Available data.
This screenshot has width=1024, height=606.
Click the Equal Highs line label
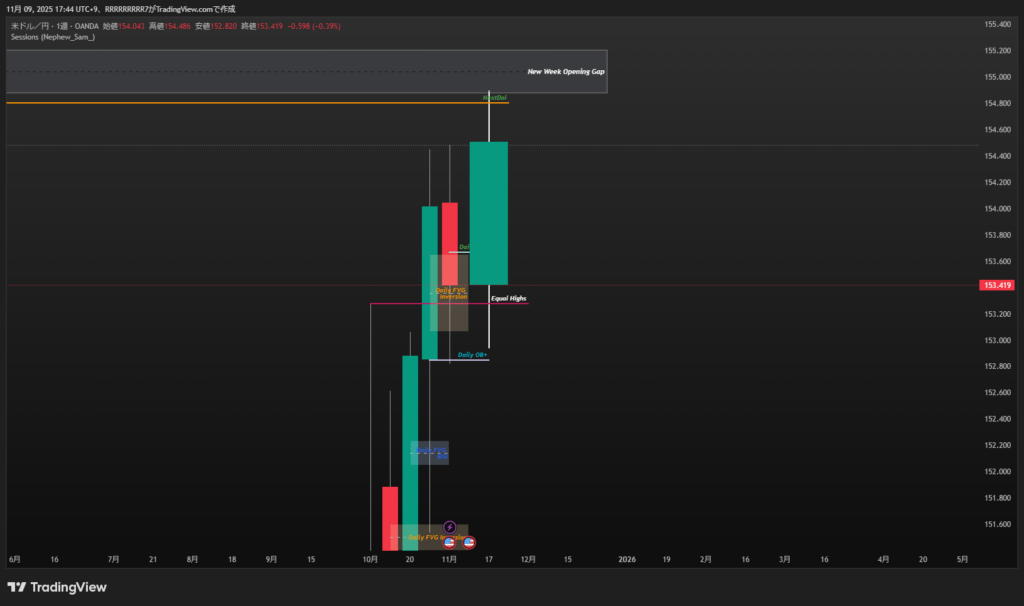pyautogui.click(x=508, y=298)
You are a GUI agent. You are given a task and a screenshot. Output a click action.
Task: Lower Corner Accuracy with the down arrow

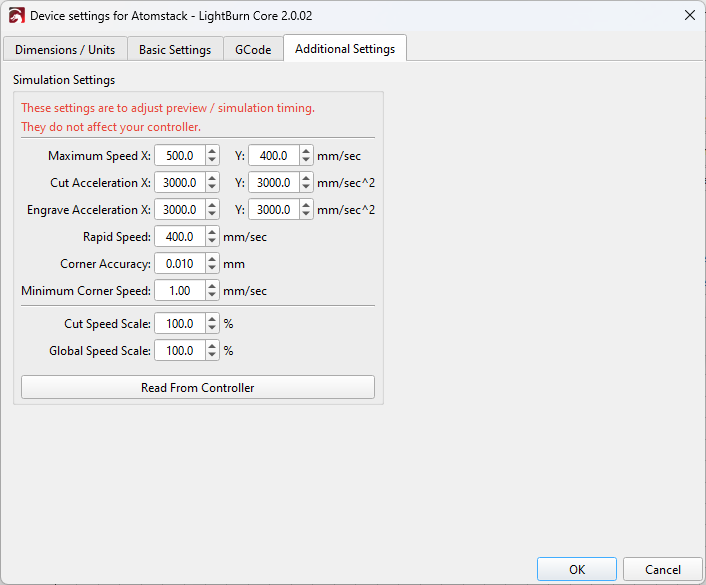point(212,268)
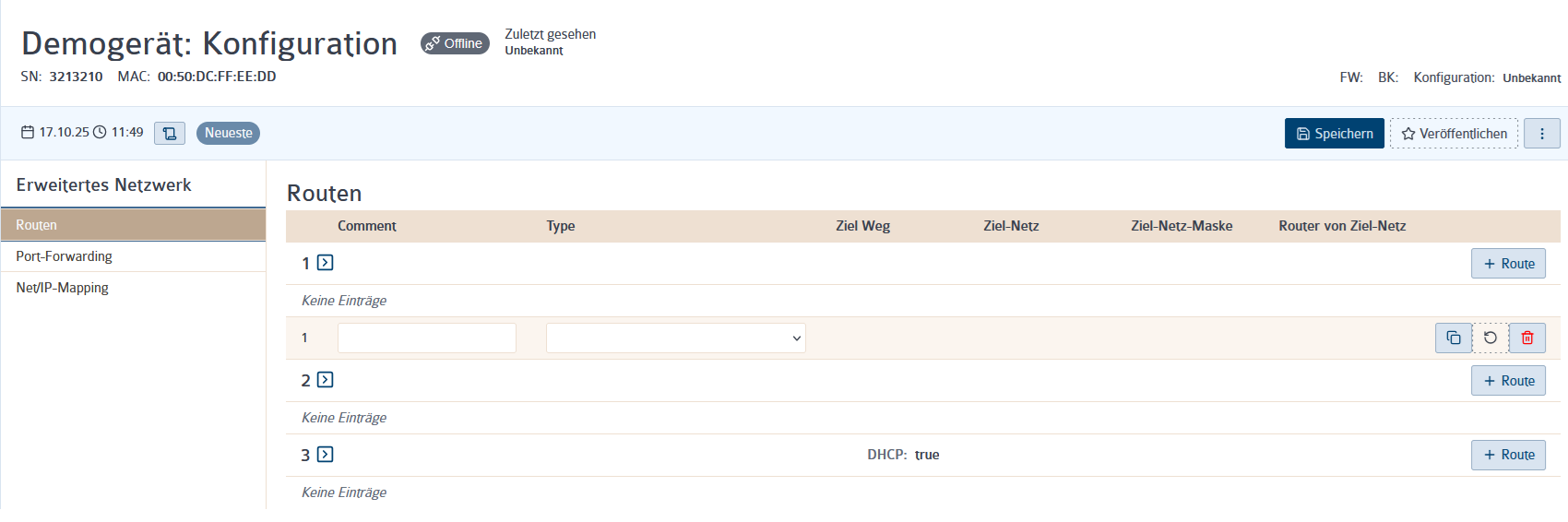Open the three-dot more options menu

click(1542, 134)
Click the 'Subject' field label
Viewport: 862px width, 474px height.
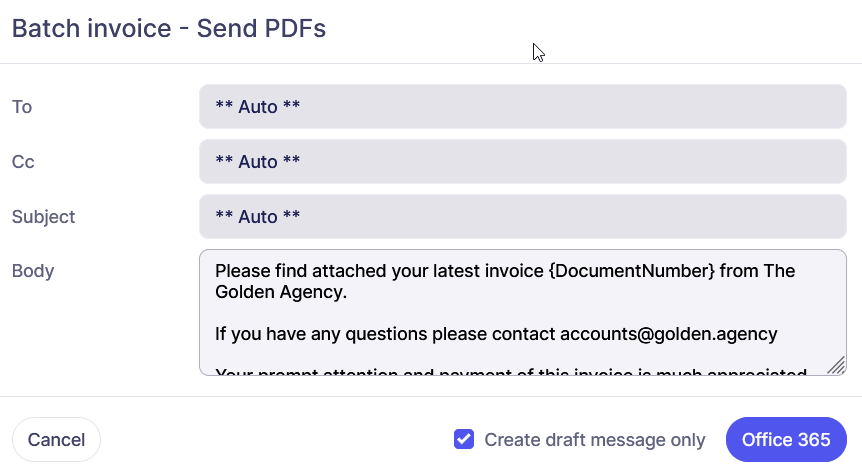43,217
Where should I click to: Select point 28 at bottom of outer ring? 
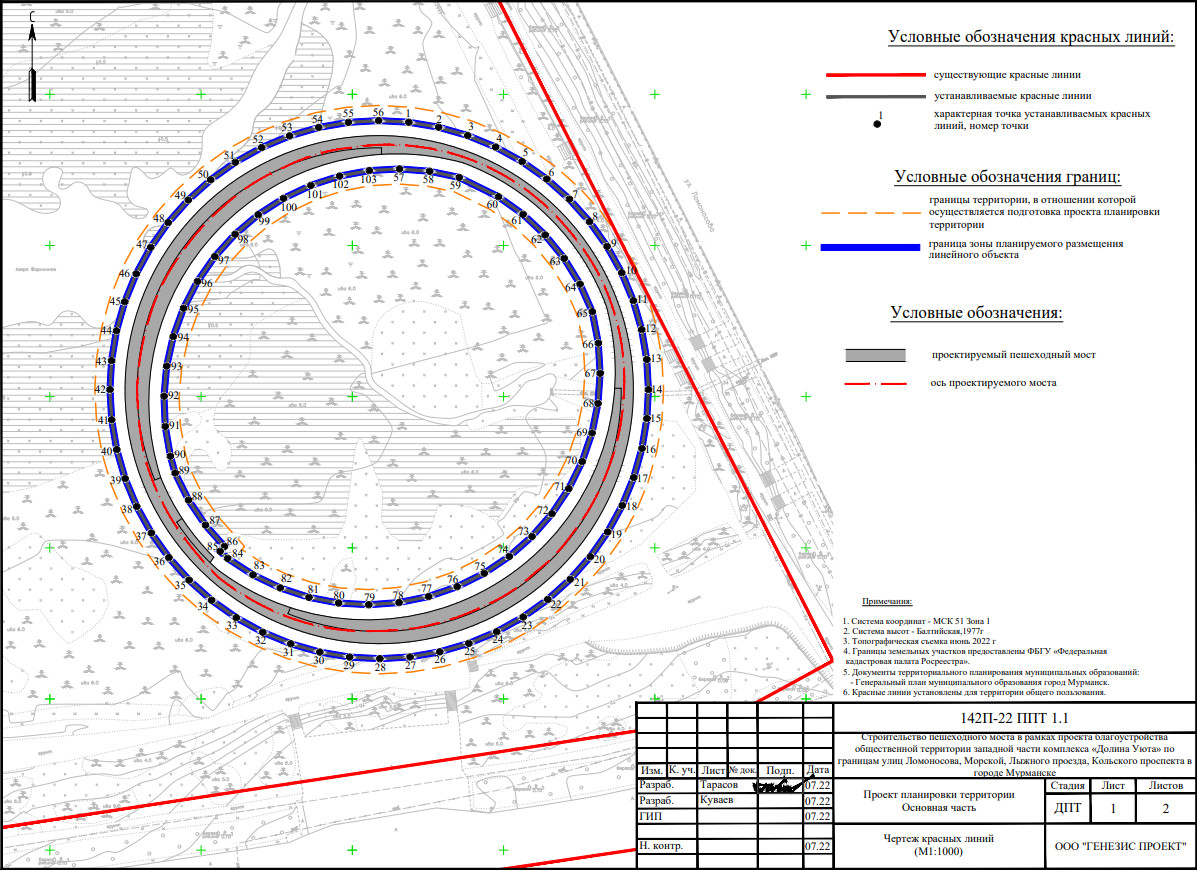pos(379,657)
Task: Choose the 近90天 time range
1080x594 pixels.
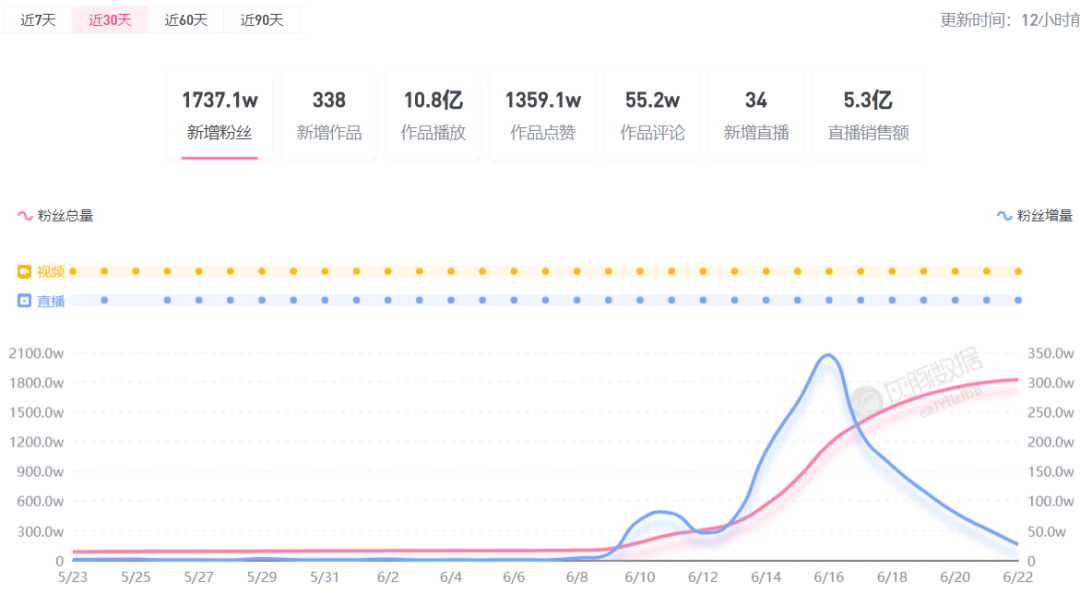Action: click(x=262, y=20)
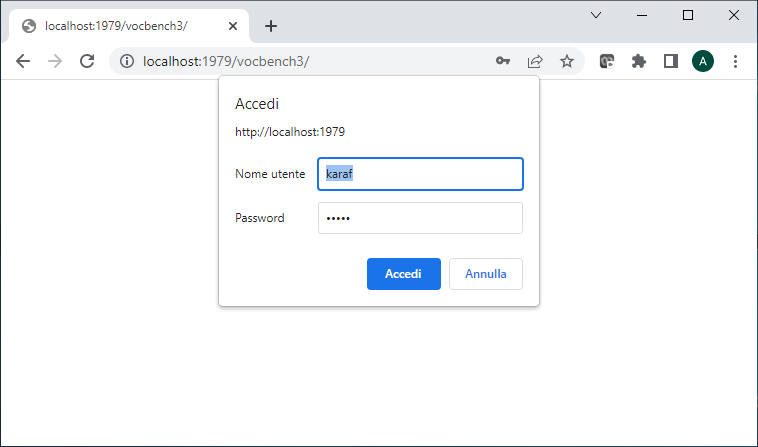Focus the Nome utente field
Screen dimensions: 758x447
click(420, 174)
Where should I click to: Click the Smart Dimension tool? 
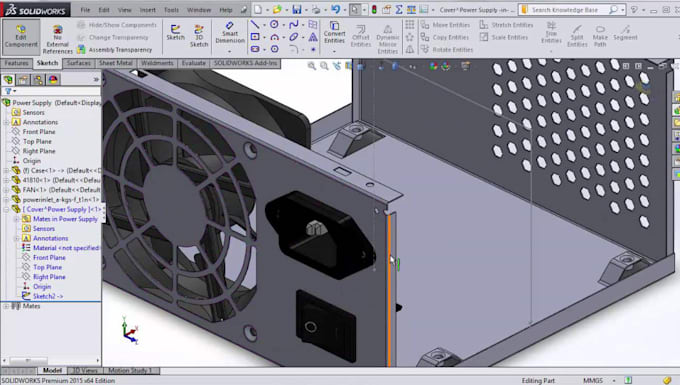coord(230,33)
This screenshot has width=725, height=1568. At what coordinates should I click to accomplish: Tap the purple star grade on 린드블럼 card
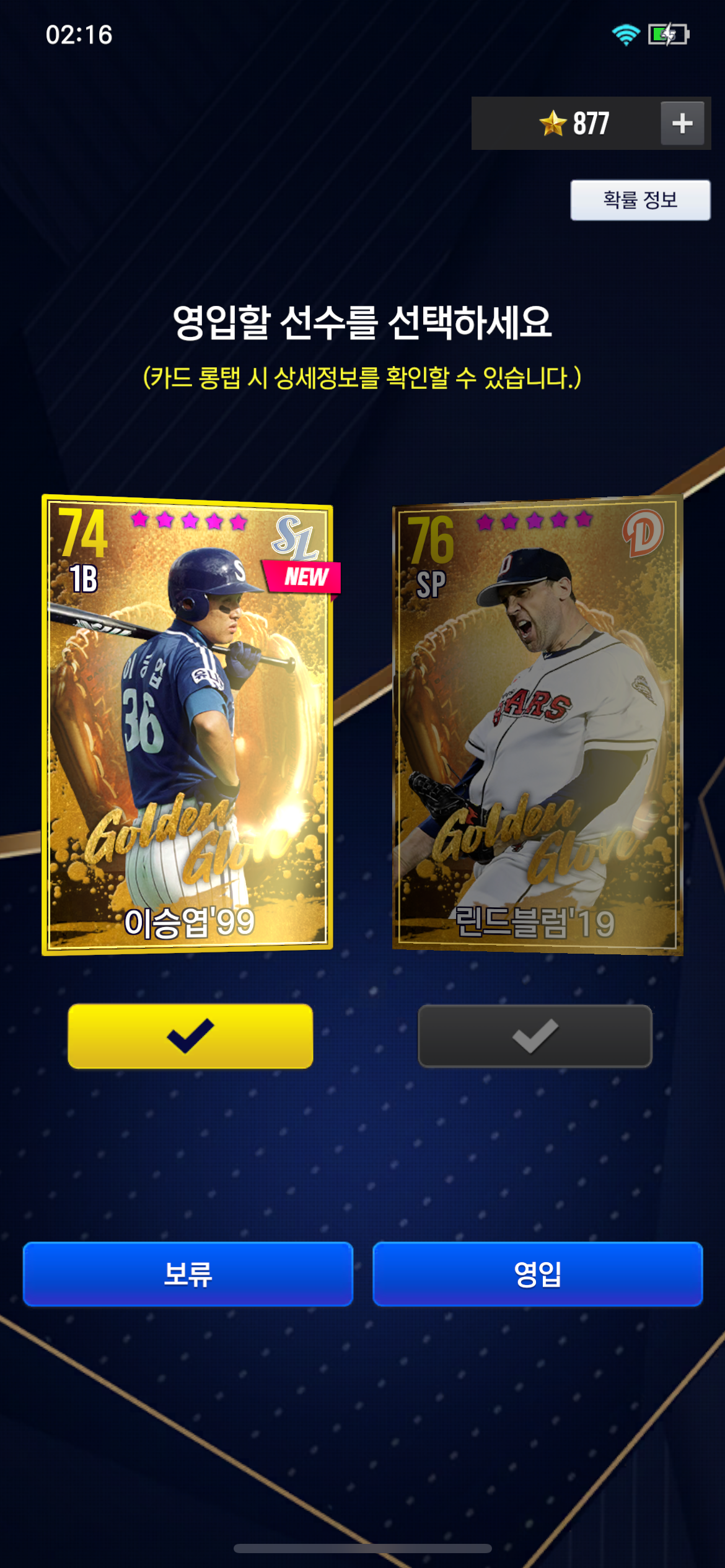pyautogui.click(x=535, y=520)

Your objective.
Reproduce the preceding material exactly, skipping pictures.

Output of the task.
This screenshot has width=1024, height=606.
Click the Equal Highs line label
pyautogui.click(x=508, y=298)
You are a GUI agent. You are given a task and a screenshot. Output a click action.
Task: Lower Corner Accuracy with the down arrow

point(212,268)
Open the three-dot more options menu

click(1542, 134)
Click the 'Subject' field label
Viewport: 862px width, 474px height.
43,217
Where should I click to: Select point 28 at bottom of outer ring? 
pos(379,657)
Task: Choose the 近90天 time range
1080x594 pixels.
Action: click(x=262, y=20)
Focus the Nome utente field
Screen dimensions: 758x447
click(420, 174)
Where should I click to: Click the Smart Dimension tool? 
coord(230,33)
This screenshot has width=725, height=1568. At what coordinates should I click to accomplish: Tap the purple star grade on 린드블럼 card
pyautogui.click(x=535, y=520)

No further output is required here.